[Provided entries]:
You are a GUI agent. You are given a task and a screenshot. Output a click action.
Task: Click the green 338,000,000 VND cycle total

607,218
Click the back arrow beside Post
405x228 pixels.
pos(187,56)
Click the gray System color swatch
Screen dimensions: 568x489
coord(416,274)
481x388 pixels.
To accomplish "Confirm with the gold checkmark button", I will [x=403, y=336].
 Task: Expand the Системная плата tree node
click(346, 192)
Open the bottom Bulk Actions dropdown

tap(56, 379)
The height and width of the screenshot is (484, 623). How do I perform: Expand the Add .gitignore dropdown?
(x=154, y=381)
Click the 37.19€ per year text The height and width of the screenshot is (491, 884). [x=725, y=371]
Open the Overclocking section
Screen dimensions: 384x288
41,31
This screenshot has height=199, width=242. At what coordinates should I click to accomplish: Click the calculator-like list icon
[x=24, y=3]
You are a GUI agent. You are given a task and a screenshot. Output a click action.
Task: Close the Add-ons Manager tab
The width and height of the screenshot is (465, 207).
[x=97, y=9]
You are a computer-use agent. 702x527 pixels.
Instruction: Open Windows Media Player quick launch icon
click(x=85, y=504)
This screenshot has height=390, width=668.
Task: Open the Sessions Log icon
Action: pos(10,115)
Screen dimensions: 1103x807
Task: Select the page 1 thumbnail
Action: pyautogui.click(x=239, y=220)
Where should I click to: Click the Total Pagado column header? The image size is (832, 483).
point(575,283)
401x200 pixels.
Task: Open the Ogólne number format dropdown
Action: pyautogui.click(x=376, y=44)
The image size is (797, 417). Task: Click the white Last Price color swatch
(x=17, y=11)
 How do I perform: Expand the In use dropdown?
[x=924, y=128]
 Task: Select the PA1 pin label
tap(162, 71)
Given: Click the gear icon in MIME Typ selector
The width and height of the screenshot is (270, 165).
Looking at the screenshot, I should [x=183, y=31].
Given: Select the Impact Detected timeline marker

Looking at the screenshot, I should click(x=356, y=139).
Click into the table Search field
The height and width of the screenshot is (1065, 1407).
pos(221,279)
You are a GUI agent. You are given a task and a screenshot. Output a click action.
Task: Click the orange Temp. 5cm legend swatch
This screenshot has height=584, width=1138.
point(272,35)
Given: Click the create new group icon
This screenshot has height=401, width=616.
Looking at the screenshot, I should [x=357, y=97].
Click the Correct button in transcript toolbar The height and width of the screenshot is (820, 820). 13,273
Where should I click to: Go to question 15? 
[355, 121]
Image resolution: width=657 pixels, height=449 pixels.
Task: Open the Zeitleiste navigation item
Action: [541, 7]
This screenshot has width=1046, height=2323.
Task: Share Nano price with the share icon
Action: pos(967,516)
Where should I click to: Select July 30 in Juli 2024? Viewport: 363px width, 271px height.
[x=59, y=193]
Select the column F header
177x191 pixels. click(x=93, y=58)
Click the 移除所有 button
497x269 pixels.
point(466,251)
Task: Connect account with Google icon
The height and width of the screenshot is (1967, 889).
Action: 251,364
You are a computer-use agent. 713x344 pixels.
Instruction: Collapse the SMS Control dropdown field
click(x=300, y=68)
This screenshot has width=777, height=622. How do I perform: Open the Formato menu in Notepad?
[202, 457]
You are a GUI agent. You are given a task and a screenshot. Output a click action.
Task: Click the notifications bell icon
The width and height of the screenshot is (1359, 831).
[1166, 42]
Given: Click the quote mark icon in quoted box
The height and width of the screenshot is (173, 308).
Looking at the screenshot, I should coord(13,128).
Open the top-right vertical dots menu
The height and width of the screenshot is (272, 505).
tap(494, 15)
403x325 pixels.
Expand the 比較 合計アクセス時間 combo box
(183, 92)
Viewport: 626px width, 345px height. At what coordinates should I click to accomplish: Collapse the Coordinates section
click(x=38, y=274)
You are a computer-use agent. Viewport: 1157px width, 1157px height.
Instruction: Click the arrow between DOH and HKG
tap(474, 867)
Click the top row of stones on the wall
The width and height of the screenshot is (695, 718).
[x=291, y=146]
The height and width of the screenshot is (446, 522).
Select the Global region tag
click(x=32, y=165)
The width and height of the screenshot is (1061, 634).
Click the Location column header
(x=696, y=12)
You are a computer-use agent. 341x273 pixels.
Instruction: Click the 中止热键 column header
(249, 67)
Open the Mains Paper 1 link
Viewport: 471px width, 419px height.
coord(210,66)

[What you should do]: Output every line above so that it reads exactly as before.

[Exercise answer]:
You are a GUI agent. You are given a task and a screenshot. Output a click action.
Task: Click the green 338,000,000 VND cycle total

607,218
Click the back arrow beside Post
405x228 pixels.
pos(187,56)
Click the gray System color swatch
Screen dimensions: 568x489
coord(416,274)
481x388 pixels.
To accomplish "Confirm with the gold checkmark button", I will [x=403, y=336].
 Task: Expand the Системная плата tree node
click(346, 192)
Open the bottom Bulk Actions dropdown

tap(56, 379)
The height and width of the screenshot is (484, 623). How do I perform: Expand the Add .gitignore dropdown?
(x=154, y=381)
Click the 37.19€ per year text The height and width of the screenshot is (491, 884). [x=725, y=371]
Open the Overclocking section
Screen dimensions: 384x288
41,31
This screenshot has height=199, width=242. At what coordinates should I click to accomplish: Click the calculator-like list icon
[x=24, y=3]
You are a GUI agent. You are given a task and a screenshot. Output a click action.
Task: Close the Add-ons Manager tab
The width and height of the screenshot is (465, 207).
[x=97, y=9]
You are a computer-use agent. 702x527 pixels.
Instruction: Open Windows Media Player quick launch icon
click(x=85, y=504)
This screenshot has height=390, width=668.
Task: Open the Sessions Log icon
Action: pos(10,115)
Screen dimensions: 1103x807
Task: Select the page 1 thumbnail
Action: pyautogui.click(x=239, y=220)
Where should I click to: Click the Total Pagado column header? The image size is (832, 483).
point(575,283)
401x200 pixels.
Task: Open the Ogólne number format dropdown
Action: pyautogui.click(x=376, y=44)
The image size is (797, 417). Task: Click the white Last Price color swatch
(x=17, y=11)
 How do I perform: Expand the In use dropdown?
[x=924, y=128]
 Task: Select the PA1 pin label
tap(162, 71)
Given: Click the gear icon in MIME Typ selector
The width and height of the screenshot is (270, 165).
Looking at the screenshot, I should [x=183, y=31].
Given: Select the Impact Detected timeline marker

Looking at the screenshot, I should click(x=356, y=139).
Click into the table Search field
The height and width of the screenshot is (1065, 1407).
pos(221,279)
You are a GUI agent. You are given a task and a screenshot. Output a click action.
Task: Click the orange Temp. 5cm legend swatch
This screenshot has height=584, width=1138.
point(272,35)
Given: Click the create new group icon
This screenshot has height=401, width=616.
Looking at the screenshot, I should [x=357, y=97].
Click the Correct button in transcript toolbar The height and width of the screenshot is (820, 820). 13,273
Where should I click to: Go to question 15? 
[355, 121]
Image resolution: width=657 pixels, height=449 pixels.
Task: Open the Zeitleiste navigation item
Action: [541, 7]
This screenshot has width=1046, height=2323.
Task: Share Nano price with the share icon
Action: pos(967,516)
Where should I click to: Select July 30 in Juli 2024? Viewport: 363px width, 271px height.
[x=59, y=193]
Select the column F header
177x191 pixels. click(x=93, y=58)
Click the 移除所有 button
497x269 pixels.
point(466,251)
Task: Connect account with Google icon
The height and width of the screenshot is (1967, 889).
Action: 251,364
You are a computer-use agent. 713x344 pixels.
Instruction: Collapse the SMS Control dropdown field
click(x=300, y=68)
This screenshot has width=777, height=622. How do I perform: Open the Formato menu in Notepad?
[202, 457]
You are a GUI agent. You are given a task and a screenshot. Output a click action.
Task: Click the notifications bell icon
The width and height of the screenshot is (1359, 831).
[1166, 42]
Given: Click the quote mark icon in quoted box
The height and width of the screenshot is (173, 308).
Looking at the screenshot, I should coord(13,128).
Open the top-right vertical dots menu
The height and width of the screenshot is (272, 505).
tap(494, 15)
403x325 pixels.
Expand the 比較 合計アクセス時間 combo box
(183, 92)
Viewport: 626px width, 345px height. At what coordinates should I click to accomplish: Collapse the Coordinates section
click(x=38, y=274)
You are a computer-use agent. Viewport: 1157px width, 1157px height.
Instruction: Click the arrow between DOH and HKG
tap(474, 867)
Click the top row of stones on the wall
The width and height of the screenshot is (695, 718).
[x=291, y=146]
The height and width of the screenshot is (446, 522).
Select the Global region tag
click(x=32, y=165)
The width and height of the screenshot is (1061, 634).
Click the Location column header
(x=696, y=12)
You are a computer-use agent. 341x273 pixels.
Instruction: Click the 中止热键 column header
(249, 67)
Open the Mains Paper 1 link
Viewport: 471px width, 419px height.
coord(210,66)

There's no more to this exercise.